Next random topic...
Today I went to a wedding shower for some friends of mine from high school. I did not know very many people there but I did end up meeting up with a few girls I knew from high school and met new people. As I was in conversation with one of the new girls, she asked me what I do for a living. I told her I was a mother of 3 boys and began stumbling over my words to try and explain that I have 3 boys- 2 here, one passed- and then it hit me that I had no idea where I wanted to go with the conversation.....she didn't need a detailed overview of the past 6 months of my life but then again, I couldn't just glaze over it either.....so I just blurted out that this was my first time having to try and give an overview of my life since all that has happened.
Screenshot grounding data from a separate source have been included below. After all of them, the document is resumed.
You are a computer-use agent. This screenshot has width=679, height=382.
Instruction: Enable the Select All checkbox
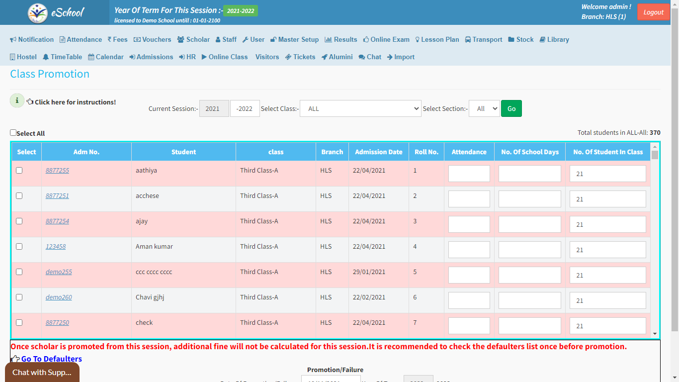tap(13, 133)
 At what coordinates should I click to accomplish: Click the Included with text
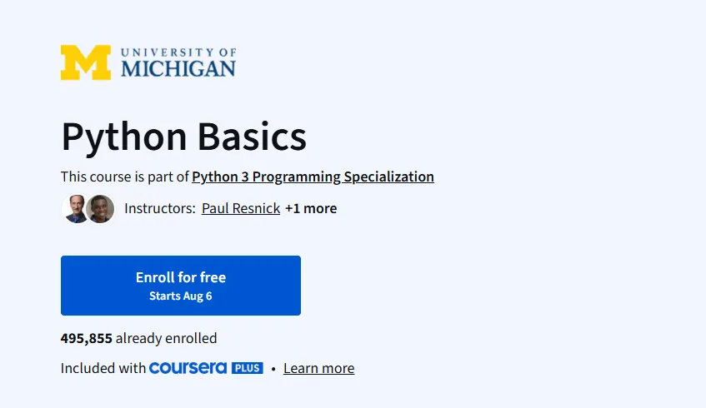click(103, 368)
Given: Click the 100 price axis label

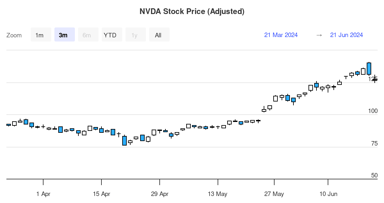Looking at the screenshot, I should click(373, 111).
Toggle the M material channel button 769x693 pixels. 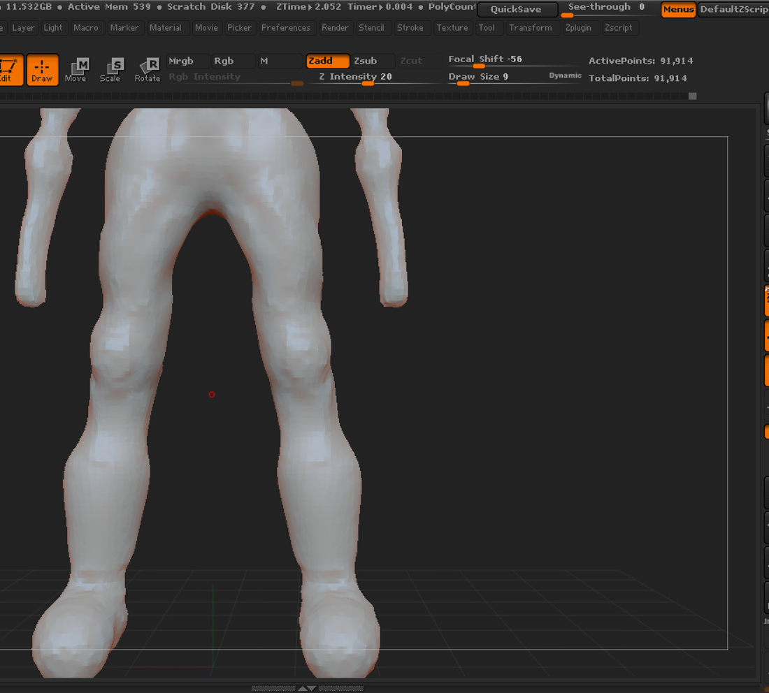point(280,61)
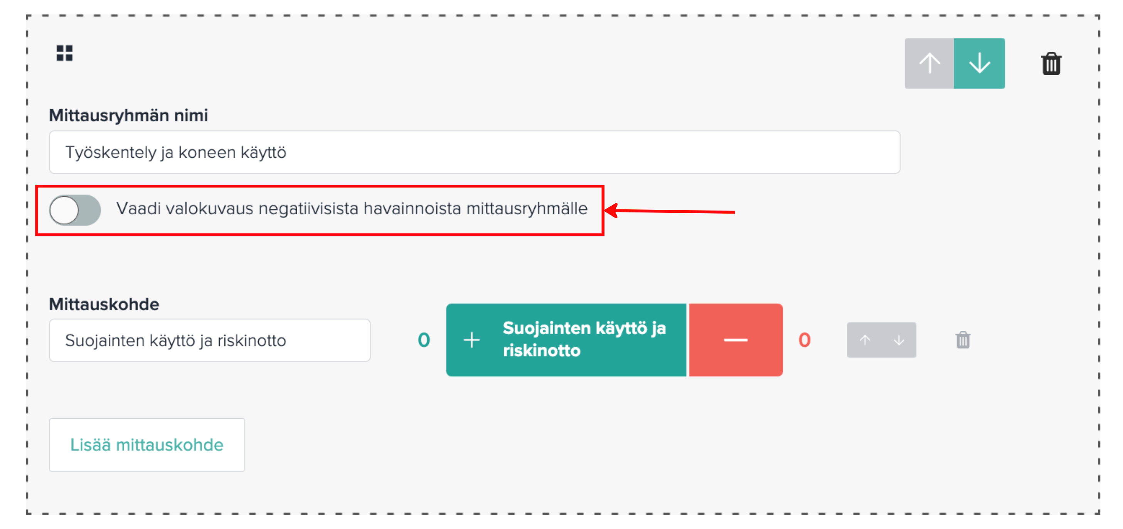Move the Mittauskohde row up with small arrow
This screenshot has width=1123, height=529.
tap(865, 340)
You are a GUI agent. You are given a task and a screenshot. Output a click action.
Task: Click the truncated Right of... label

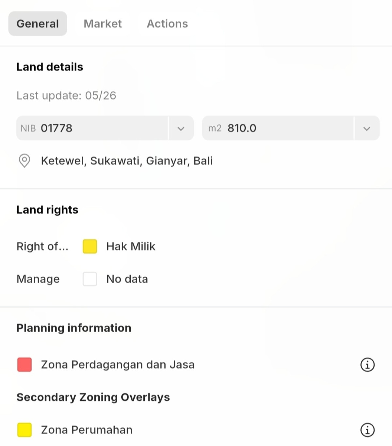coord(42,246)
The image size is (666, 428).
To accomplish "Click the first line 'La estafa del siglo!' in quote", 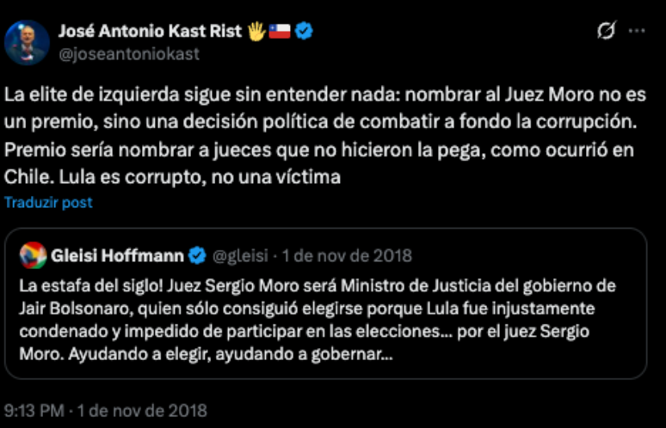I will tap(94, 286).
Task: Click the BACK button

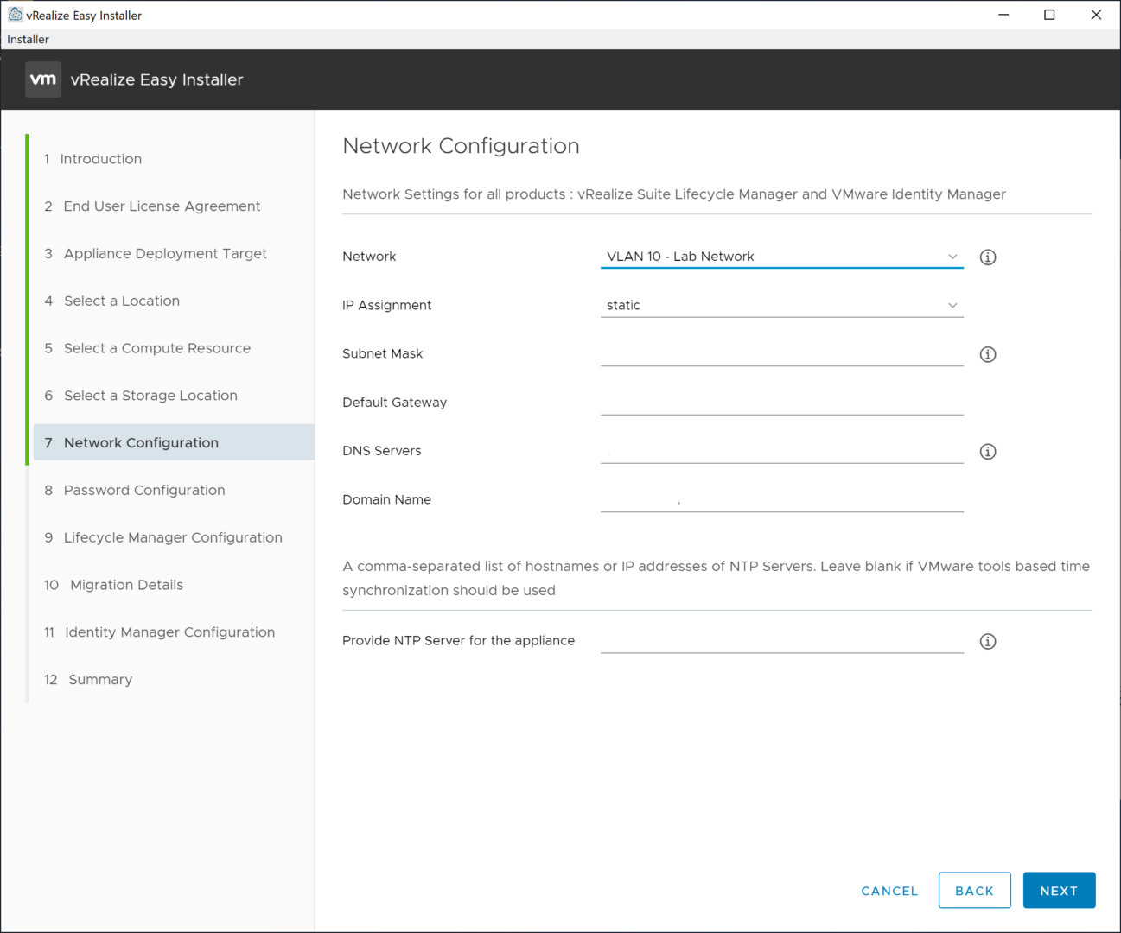Action: tap(974, 891)
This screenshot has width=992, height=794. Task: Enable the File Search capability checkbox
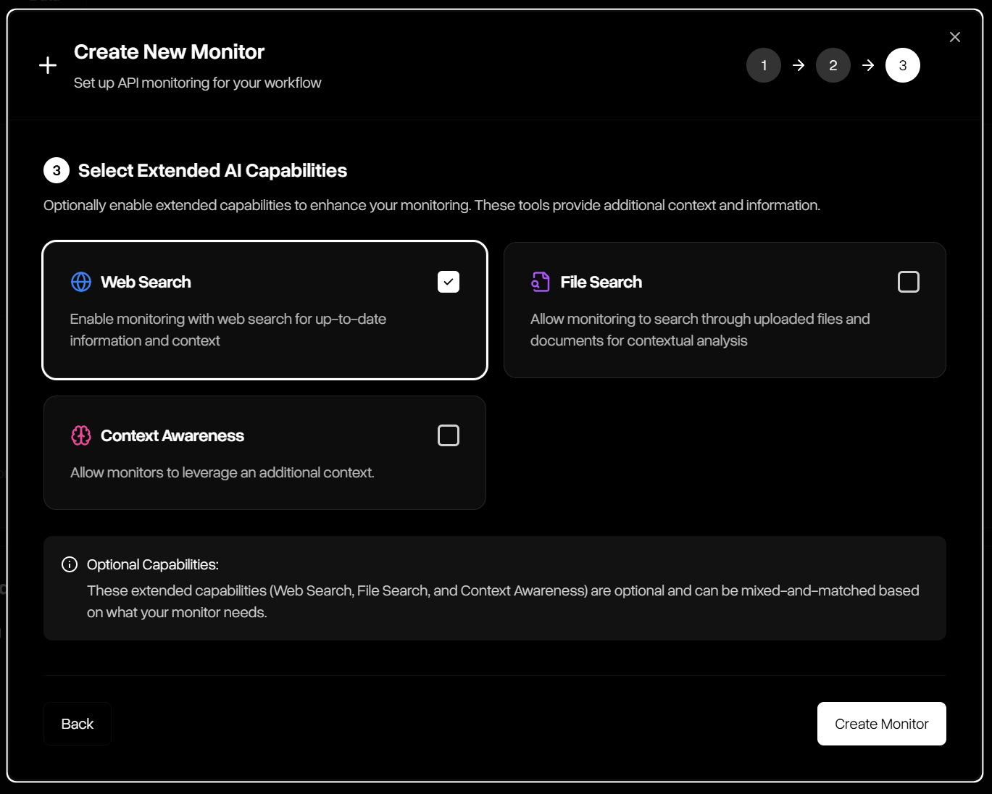(909, 282)
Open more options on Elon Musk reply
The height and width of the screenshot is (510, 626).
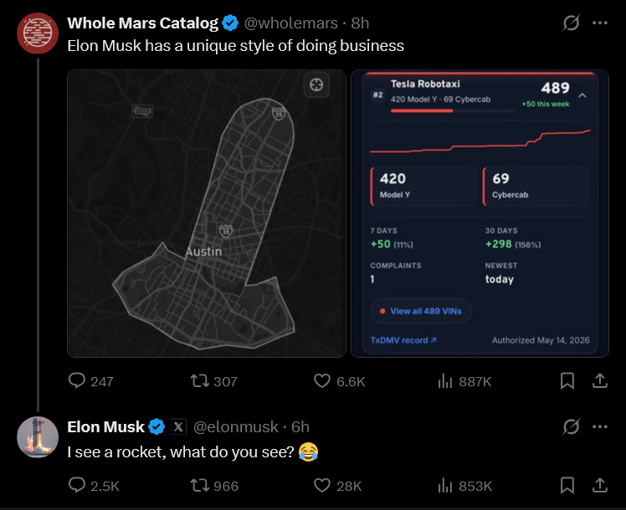[600, 426]
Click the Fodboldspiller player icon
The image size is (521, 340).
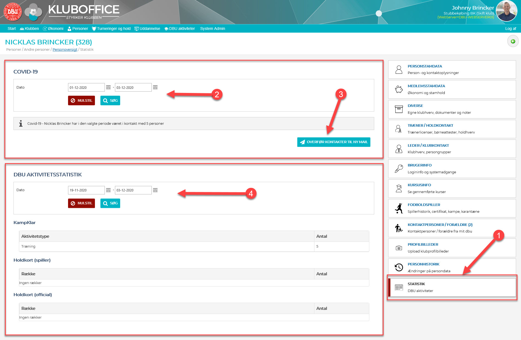pyautogui.click(x=399, y=208)
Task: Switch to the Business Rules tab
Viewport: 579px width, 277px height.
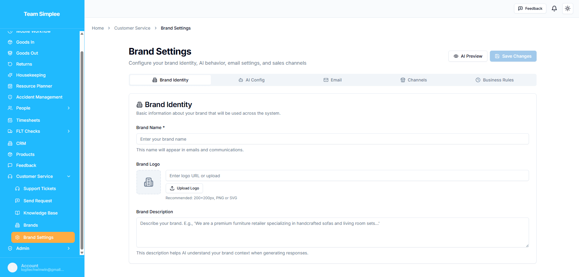Action: click(x=494, y=80)
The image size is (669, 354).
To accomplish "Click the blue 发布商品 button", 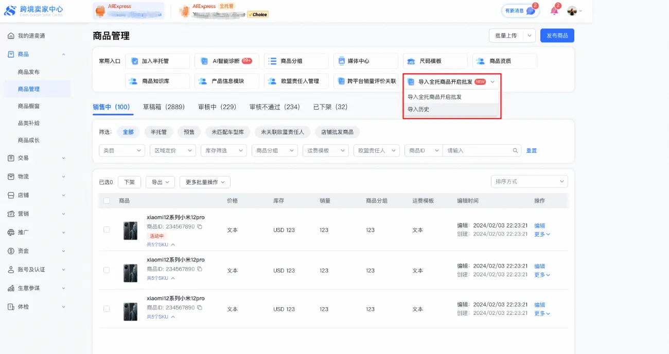I will [557, 36].
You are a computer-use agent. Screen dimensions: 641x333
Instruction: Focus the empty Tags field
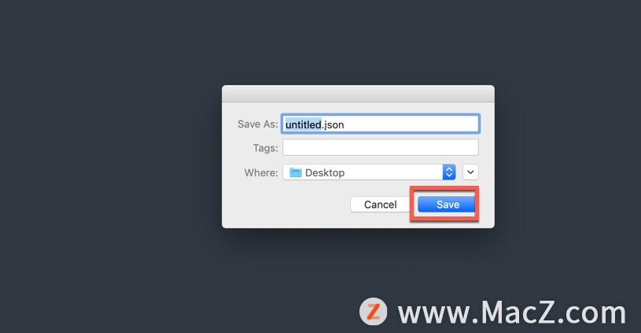[x=380, y=147]
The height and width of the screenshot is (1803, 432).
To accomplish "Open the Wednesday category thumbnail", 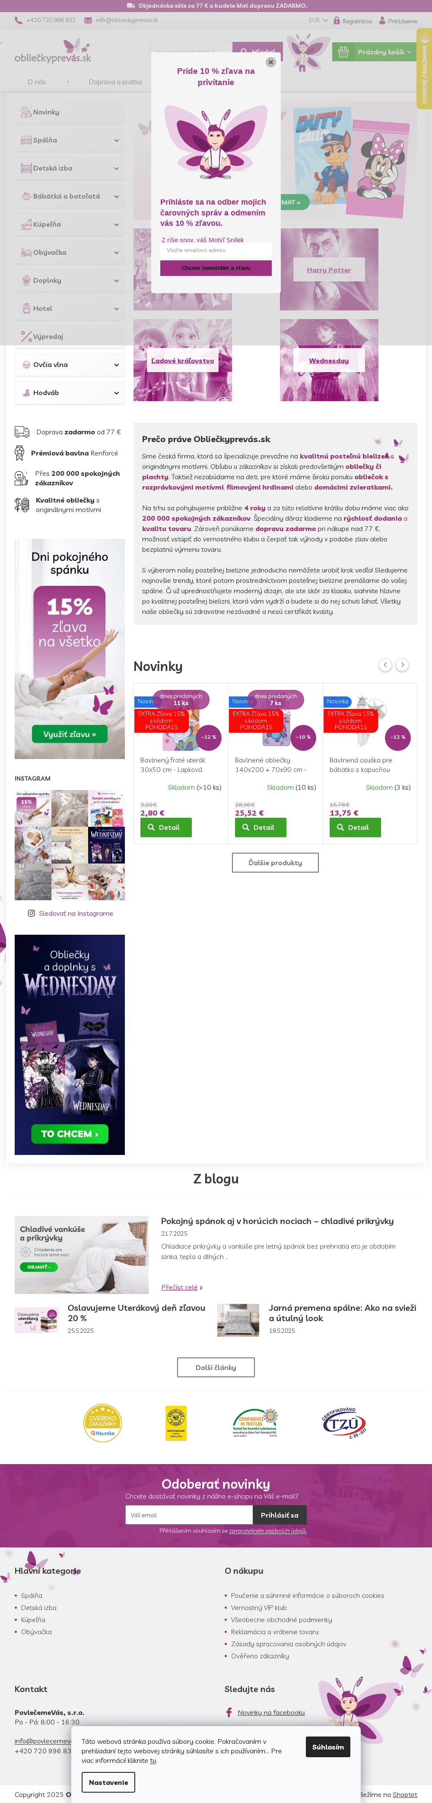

Yet another situation you just cannot prepare for. The one girl I knew from high school knew about my circumstances and very kindly told me that I was doing great...that calmed my feeling of sounding ridiculous... ..she was always a sweet girl.
Forgiveness. Satan sucks. He will do whatever he can to get his filthy mitts on us. Right after we found out about Jacob's terminal condition, both Jason and I recalled a conversation we had with some friends....they were recalling a family who stated that after the loss of their child, they had to forgive people in advance for saying the things they were going to say....there just are people who say things and have no clue how ridiculous it sounds to someone who has just lost a loved one. So Jason and I agreed that we would do the same....we would forgive in advance for the statements that were to come. So where is Satan attacking? Right in this category! But it is very wide spread. On one end, I have statements that were said that I rebuttal in my head and on the other end I have people I haven't heard from and feel as though I should have.....polar opposites and emotionally driven (very unstable). I am not an easily offended person...normally, I am not sensitive to such statements (I usually am the one having to bite my tongue or sticking my foot in my mouth!)....so why is this all of a sudden a sore spot???? Because I made a commitment to be Christ-like and forgive before the offenses were committed.....Satan observed and is now poking at me and trying to get me to take Jacob's beautiful, God-glorifying life and turn it into something that harbors bitterness. I see Satan.....and I will fight with the Holy Spirit that resides in me! He will not destroy my spirit or my testimony and ruin the beauty of Jacob Ryan Fahmer's meaningful life. Please pray specifically in this area for me.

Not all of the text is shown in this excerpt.